Navigating the world between childhood and adulthood is hard enough, but for teens diagnosed with pediatric epilepsy, some of those challenges can take on a new dimension.
1. Getting Plenty of Sleep
One thing often noted in pediatric epilepsy is that seizures are very sensitive to sleep patterns. In some cases, children experience their first seizure the day after having a night of sleep interrupted due to sickness or another event. Lack of sleep can also increase the intensity and length of seizures. Staying up all night studying carries an additional significance when it can put your teen at risk for a seizure.

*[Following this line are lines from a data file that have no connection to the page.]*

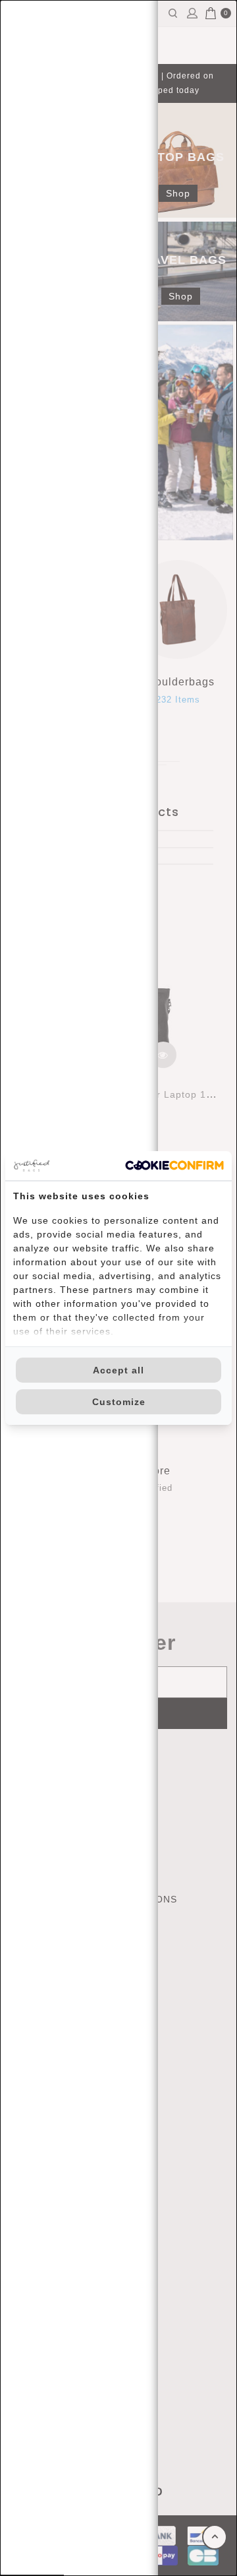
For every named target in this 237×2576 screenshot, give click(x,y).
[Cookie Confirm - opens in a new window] (174, 1165)
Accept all (118, 1370)
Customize (118, 1402)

2. Getting a Driver’s License
People with epilepsy are able to receive a driver’s license in all 50 states, but must be seizure-free for a period of time before receiving their license. The time period varies from state to state. It’s also necessary in most states to have a pediatric neurologist certify that your teen has been seizure-free for at least 1 to 2 years.
3. Living Clean
Part of being a teen is experimenting, and that can sometimes lead to interactions with alcohol or other drugs. Taking drugs isn’t a good choice for any teenager, but it is especially bad for a teen with pediatric epilepsy.
Because of their effects on the brain, these foreign substances can also sometimes directly trigger a seizure. Even later, alcohol and other drugs can result in seizures due to their disruption of a teen’s sleep and dehydration.
Anti-epileptic drugs can also increase the effects of alcohol. Make sure your epileptic teen understands the additional medical consequences they face to help keep them safe.